Historien américain qui travaille sur le rapport à l'Algérie de la société française, pour la génération de mon père : des choses que mon enquête m'a conduit à exhumer, sans savoir qu'elles étaient autrefois à ciel ouvert…
Extrait de Mâle décolonisation. L'« homme arabe » et la France, de l'indépendance algérienne à la révolution iranienne (Payot 2017) :
Surtout, les anticolonialistes avaient réussi à faire de l'homme algérien « révolutionnaire » ou héroïque une incarnation de la masculinité (universelle et véritable), affrontant la puissance écrasante de la France — avec ses méthodes sadiques et déshonorantes, en particulier la torture — et délivrant son pays et sa famille de l'oppression coloniale. Le charisme et le prestige de cette figure, qui n'est plus qu'un souvenir historique en France, façonnèrent la réflexion politique des années 1960 et 1970. À l'échelle internationale, l'aura de La Bataille d'Alger, le film de Gilles Pontecorvo (1965), et des écrits « algériens » de Frantz Fanon dans les cercles « tiers-mondistes » et gauchistes — par exemple les Black Panthers américains — amplifia les effets des débats qui dataient de la guerre. De surcroît, alors que l'autre figure emblématique de la résistance algérienne, la « femme voilée », demeurait résolument non française (en grande partie à cause de son lien avec l'islam), les représentations anticolonialistes et tiers-mondistes de l'Algérien héroïque s'installaient sur un terrain que les Français considéraient comme le leur, à savoir l'universalisme (nécessairement masculin). Pour les uns, par exemple les gauchistes après Mai 68, cela voulait dire que les Arabes pouvaient être des modèles et des alliés. Pour d'autres, au premier chef les militants d'extrême droite, cela signifiait qu'il fallait de toute urgence rejeter et cette vision, et la présence algérienne en France, à côté ou au milieu des Français. Tous, en revanche, contribuèrent à faire de l'immigration, surtout arabe, un sujet politique important des années 1960 et 1970.
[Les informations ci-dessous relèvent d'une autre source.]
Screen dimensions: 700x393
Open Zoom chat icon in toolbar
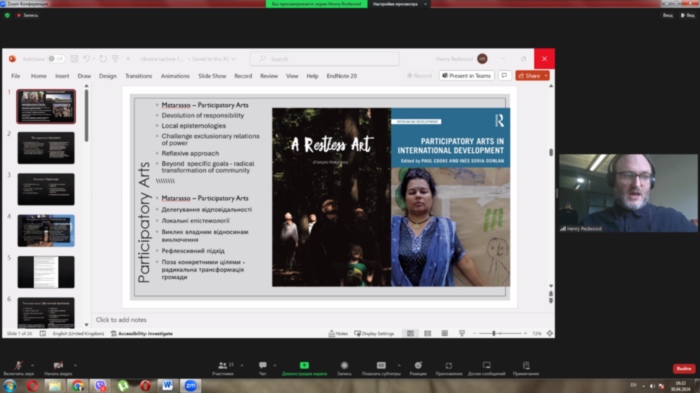[x=262, y=368]
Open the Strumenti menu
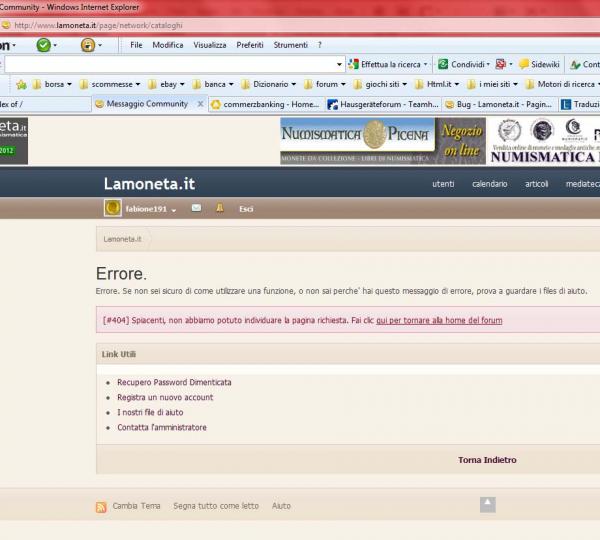 [290, 45]
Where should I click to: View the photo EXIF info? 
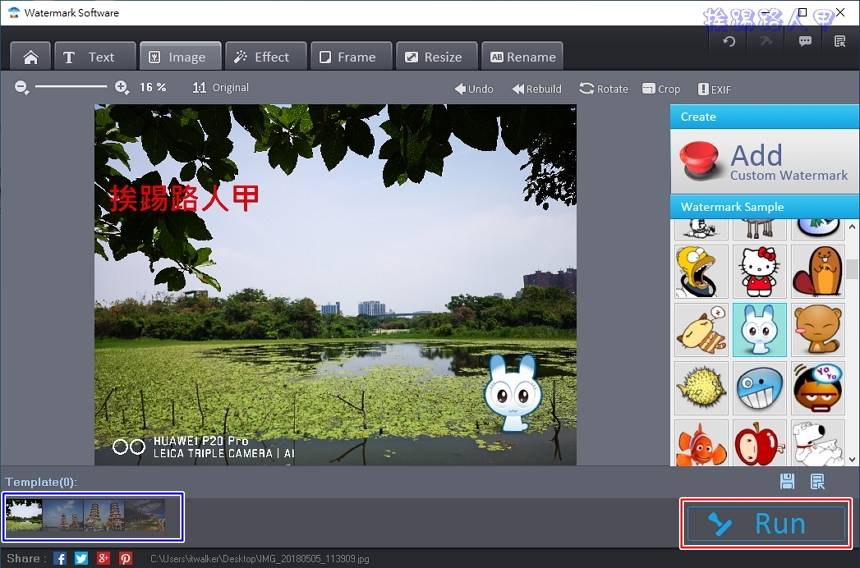point(714,89)
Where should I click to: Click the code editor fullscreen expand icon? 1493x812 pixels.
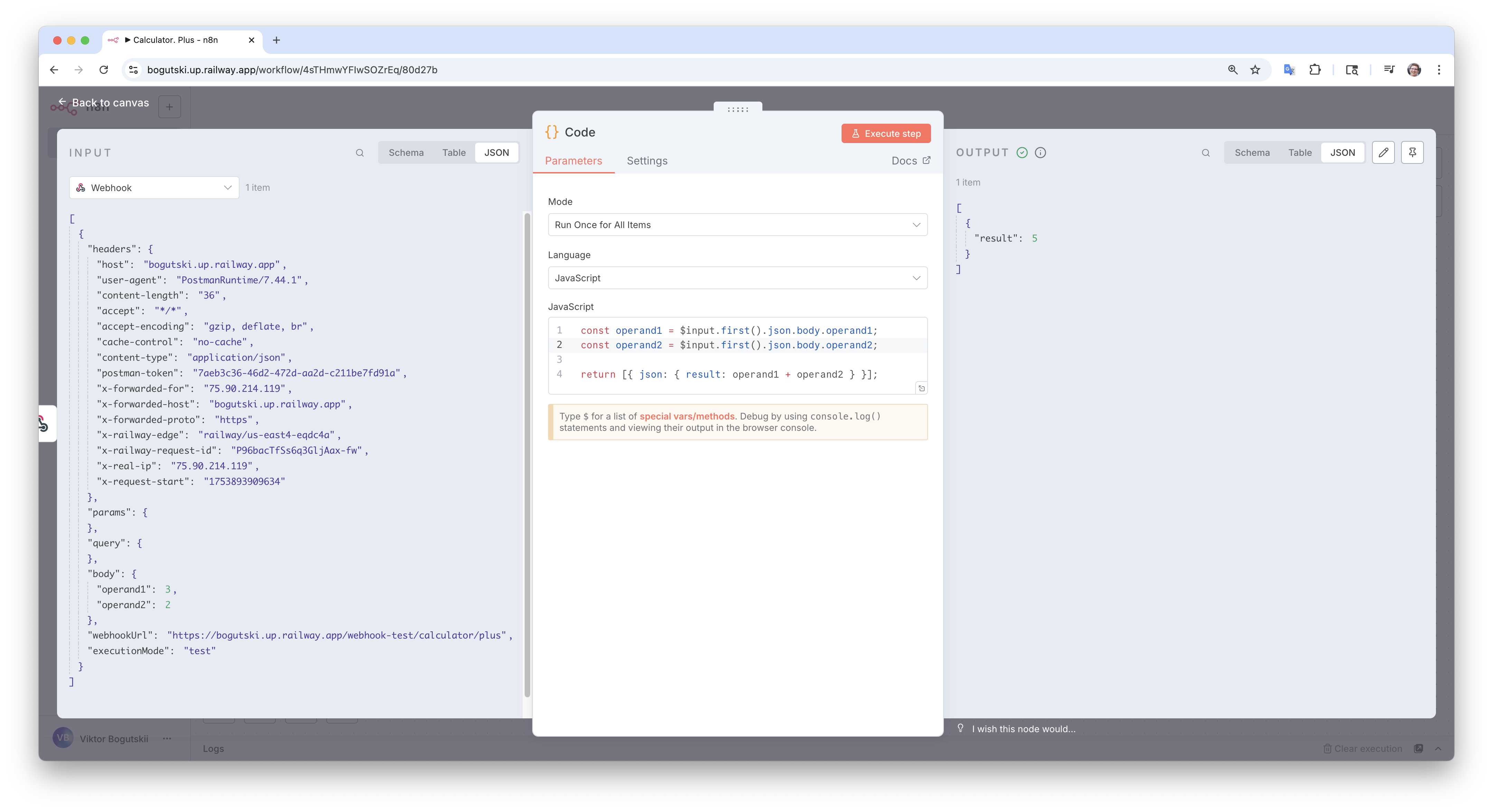click(921, 388)
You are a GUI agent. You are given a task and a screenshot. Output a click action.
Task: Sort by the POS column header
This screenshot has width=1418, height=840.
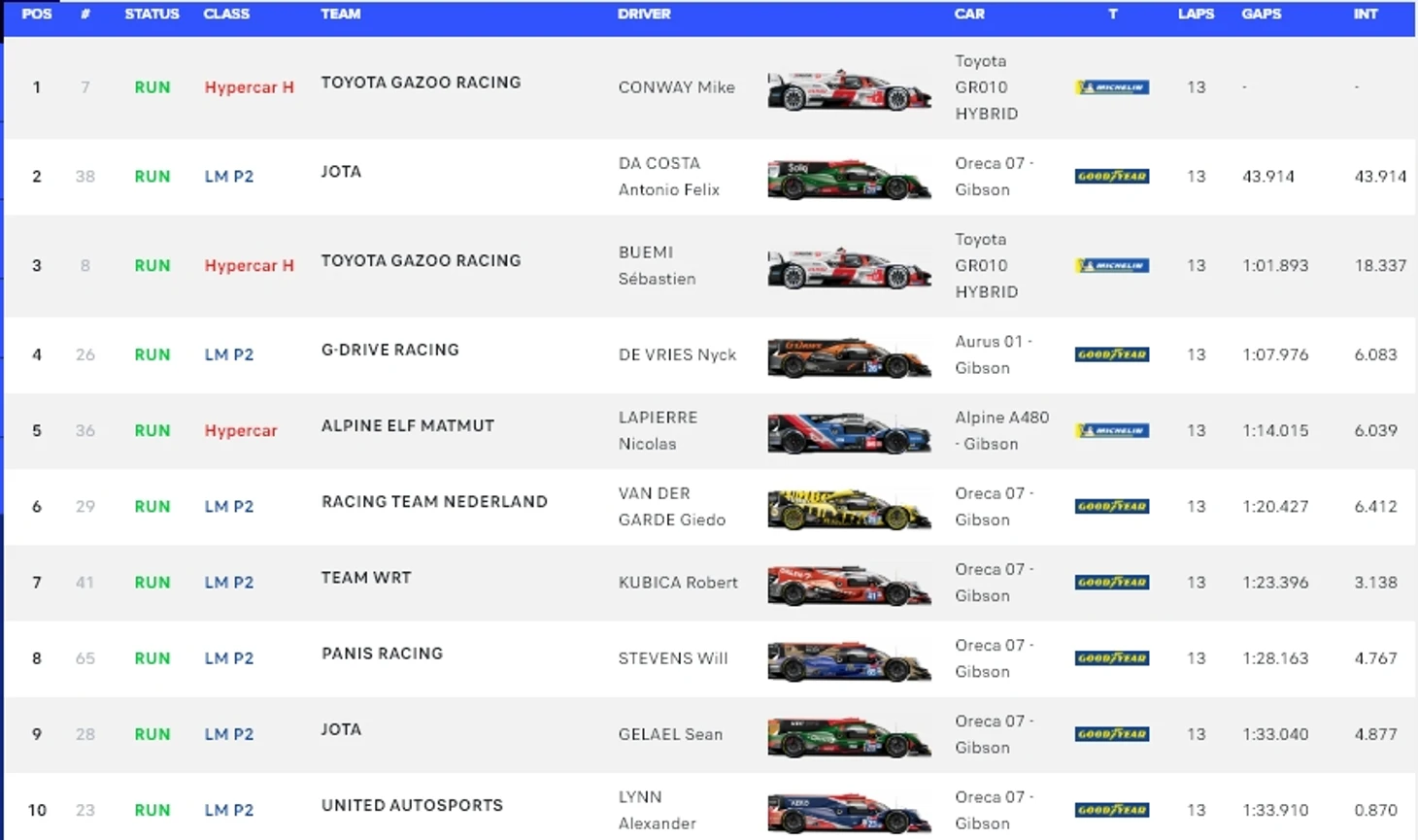pyautogui.click(x=37, y=15)
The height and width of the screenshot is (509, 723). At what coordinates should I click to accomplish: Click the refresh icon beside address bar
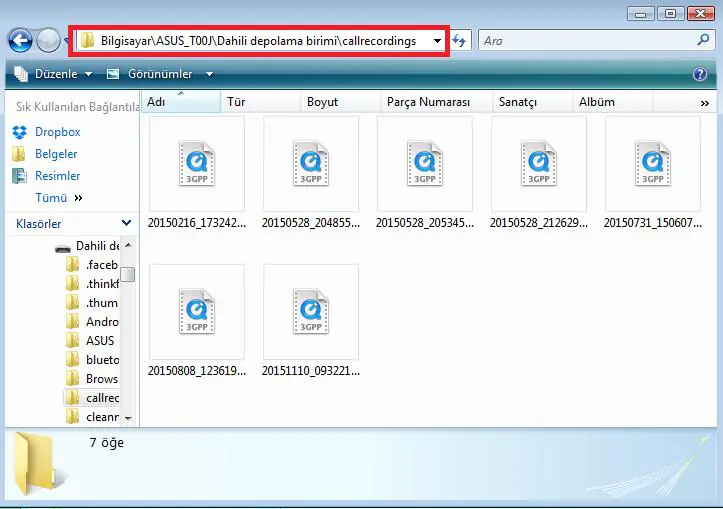coord(460,41)
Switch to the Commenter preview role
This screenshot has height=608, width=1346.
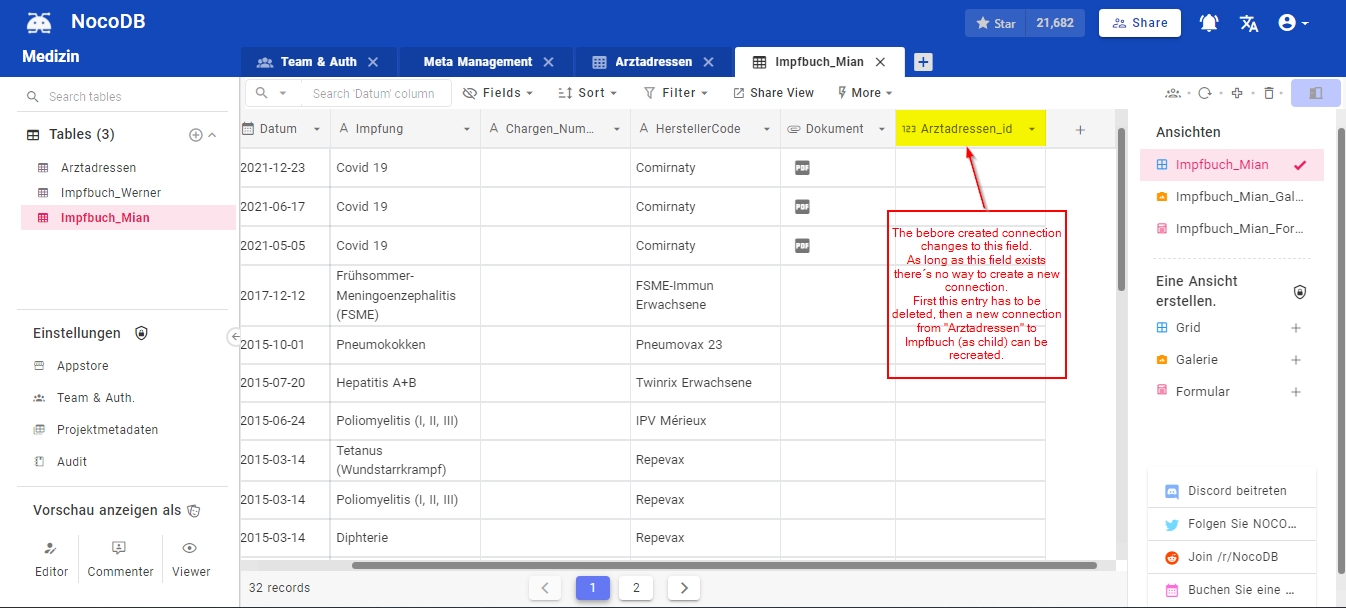click(x=120, y=557)
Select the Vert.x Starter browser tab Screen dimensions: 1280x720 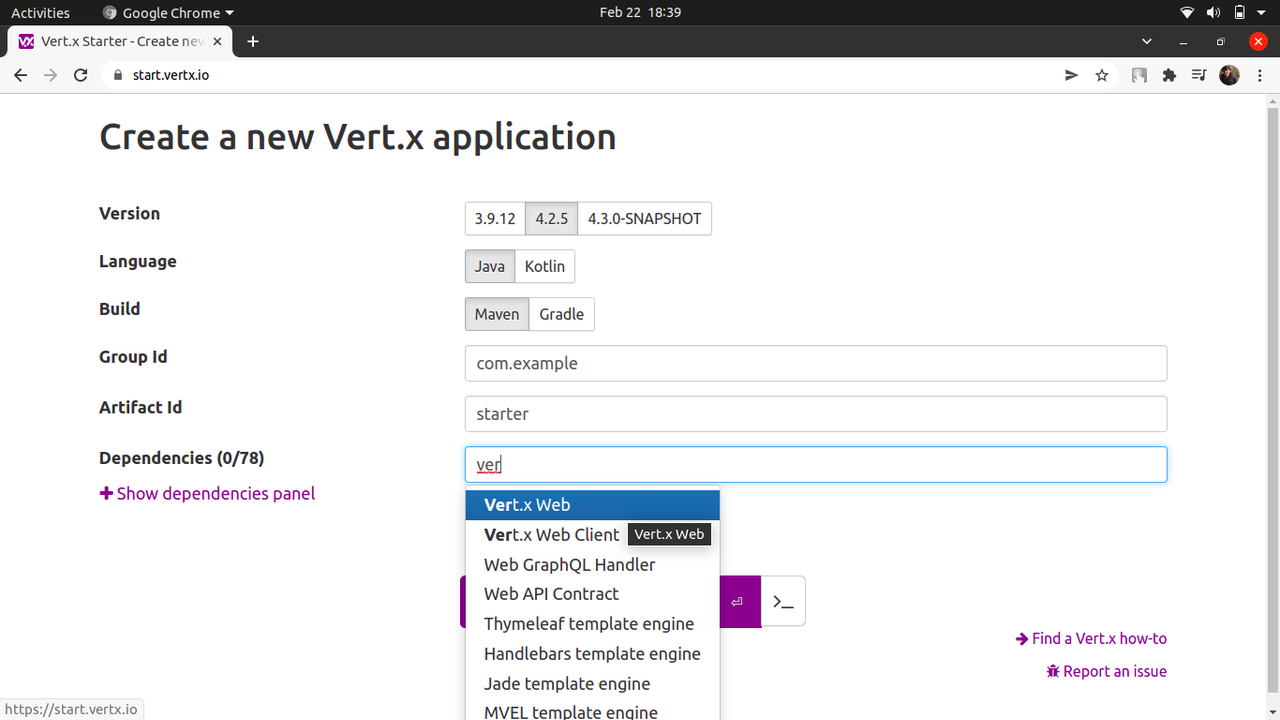click(x=120, y=41)
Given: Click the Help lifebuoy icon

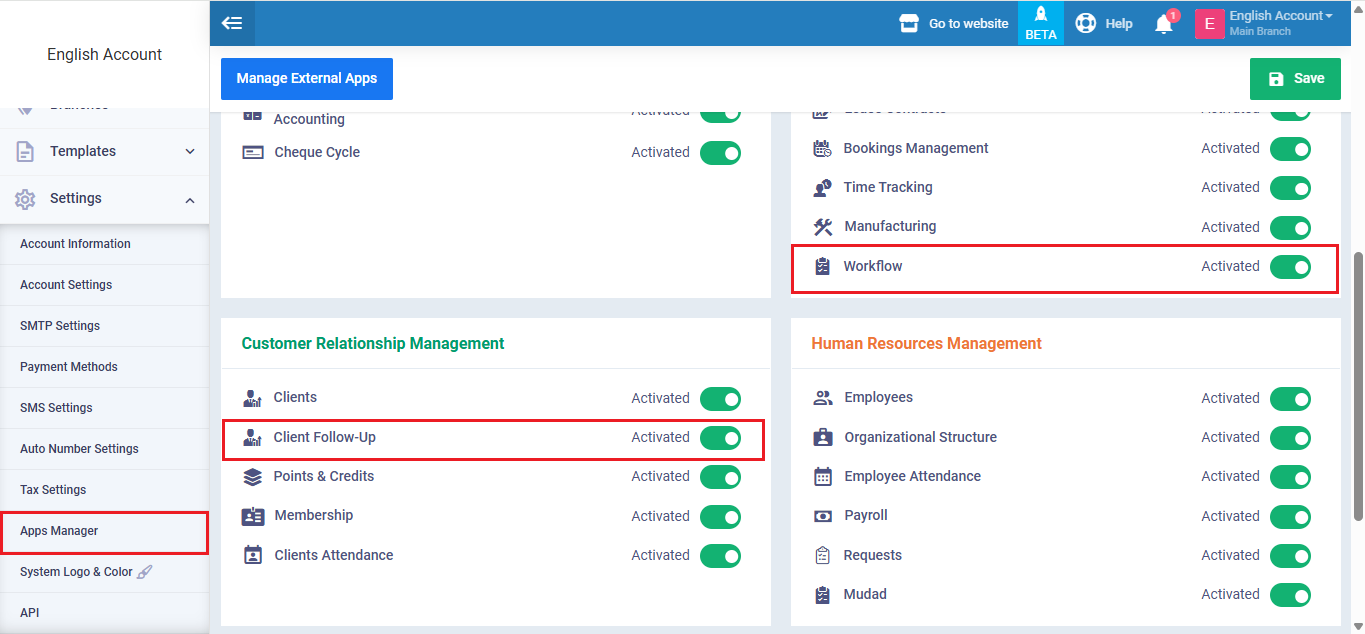Looking at the screenshot, I should point(1086,23).
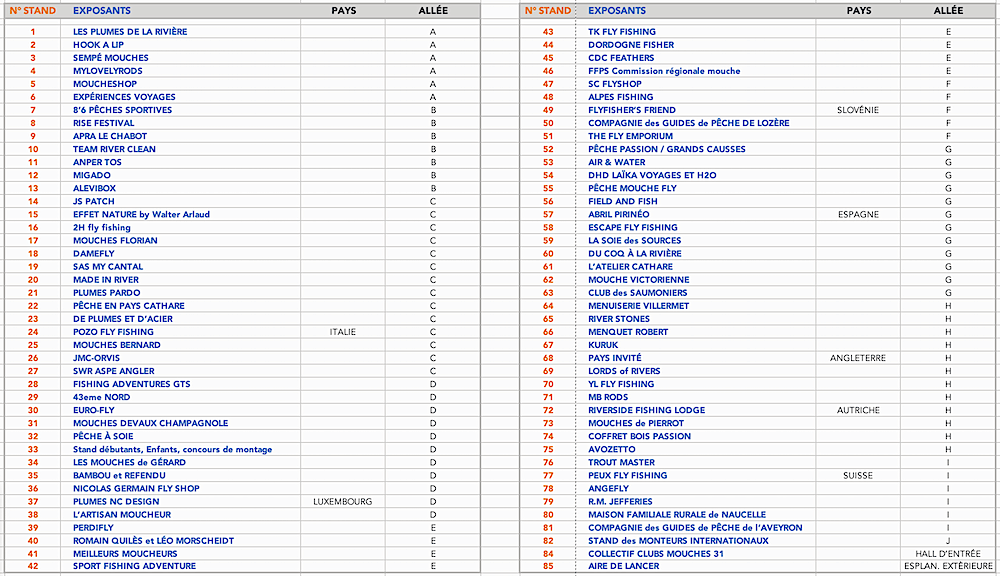Select the HALL D'ENTRÉE aisle cell
The height and width of the screenshot is (576, 1000).
tap(947, 554)
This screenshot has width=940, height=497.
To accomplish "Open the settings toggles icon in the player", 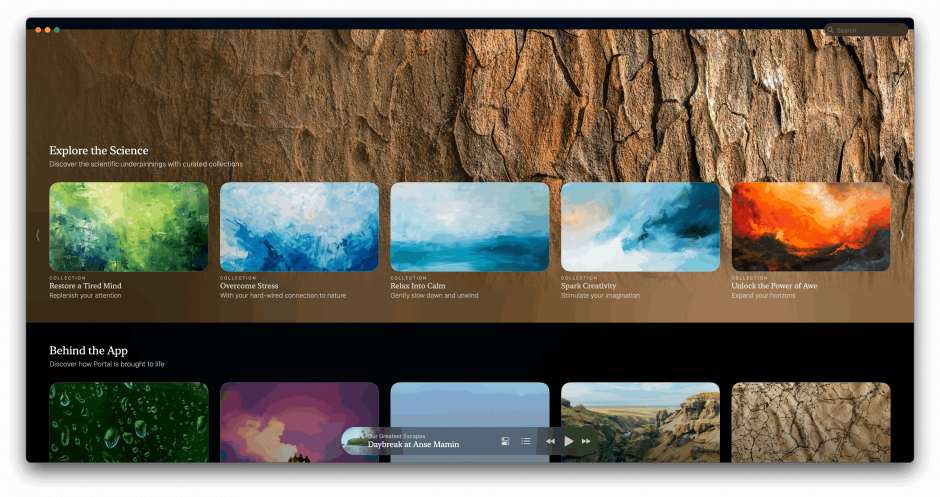I will pyautogui.click(x=505, y=441).
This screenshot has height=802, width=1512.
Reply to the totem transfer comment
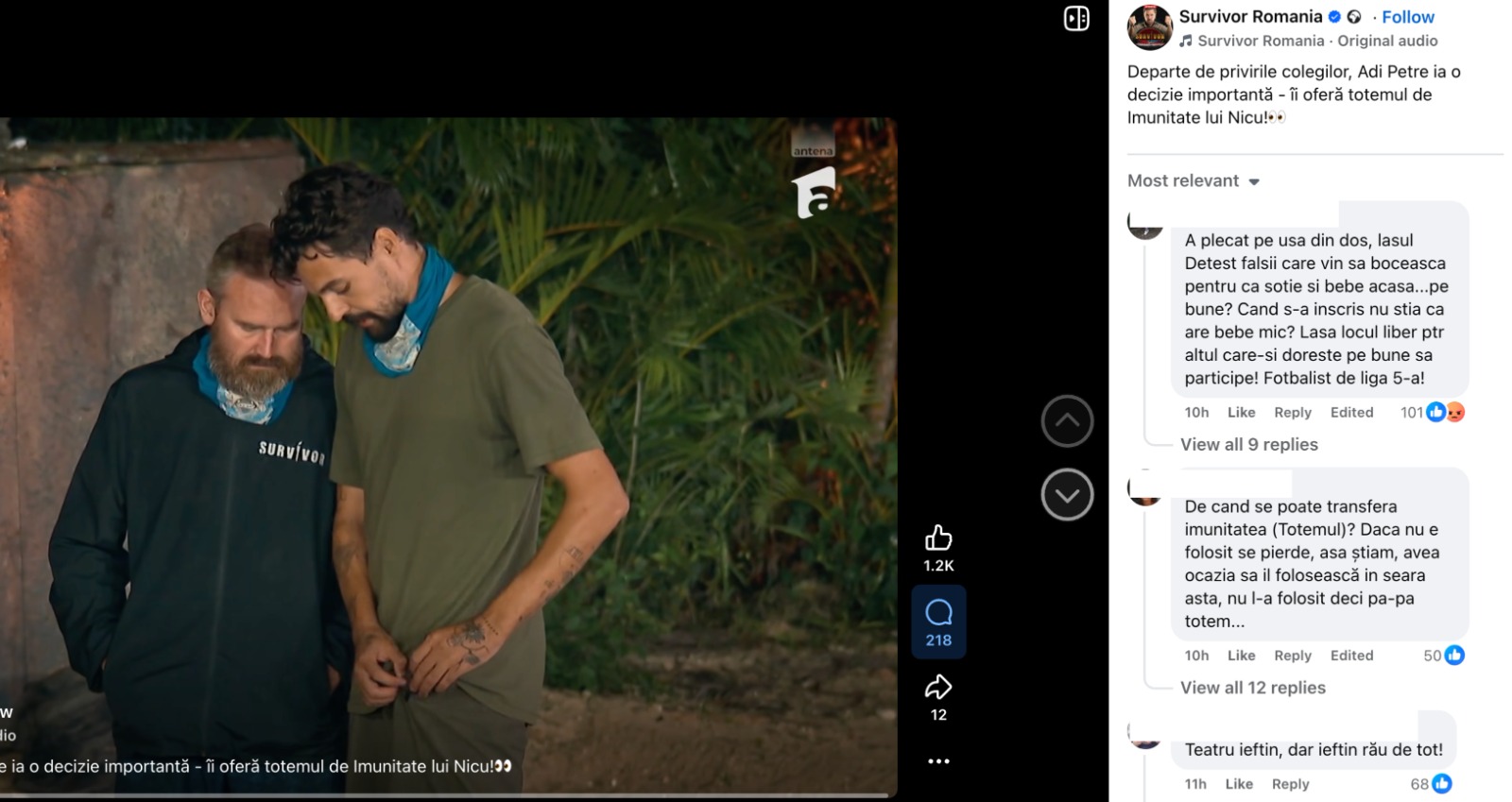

À la fin des années 1970, la plupart des militants de gauche n'osaient plus ériger les hommes arabes en modèles. Plusieurs controverses leur faisaient redouter les nombreuses complications que ces références engendraient. Par la suite, les efforts pour penser la politique de la coalition et l'intersectionnalité, entre autres, se sont désintéressés de ces débats-là, qui utilisaient des termes identiques. En revanche, l'extrême droite continua de parler de la sexualité et des Arabes pour se positionner et fut tout aussi active lorsque « l'islam » et « les musulmans » redevinrent des références centrales. Autrement dit, ce qui disparut vers 1979 fut un antagonisme profond entre certains Français face à la manière dont les rapports entre les « Arabes » et le « sexe » pouvaient être compris. On trouvait d'un côté ceux pour qui les hommes arabes, précisément à cause de leur histoire spécifique — où le colonialisme français et la résistance anticoloniale avaient joué un rôle crucial —, apportaient la solution à toute une série de problèmes français. De l'autre, ceux pour qui ces mêmes hommes incarnaient tous les problèmes que les Arabes continuaient de poser à la France et aux Français. Le premier camp a disparu. Le second, de toute évidence, a encore gagné en influence. Mais avec le recul, il est manifeste que l'idée, chère à de nombreux historiens, selon laquelle les Français ont oublié la guerre d'Algérie jusqu'au début des aimées 1990, est fausse. Ce qui a été oublié, c'est l'impact de la révolution algérienne sur la révolution sexuelle de la France et, plus généralement, sur son Histoire.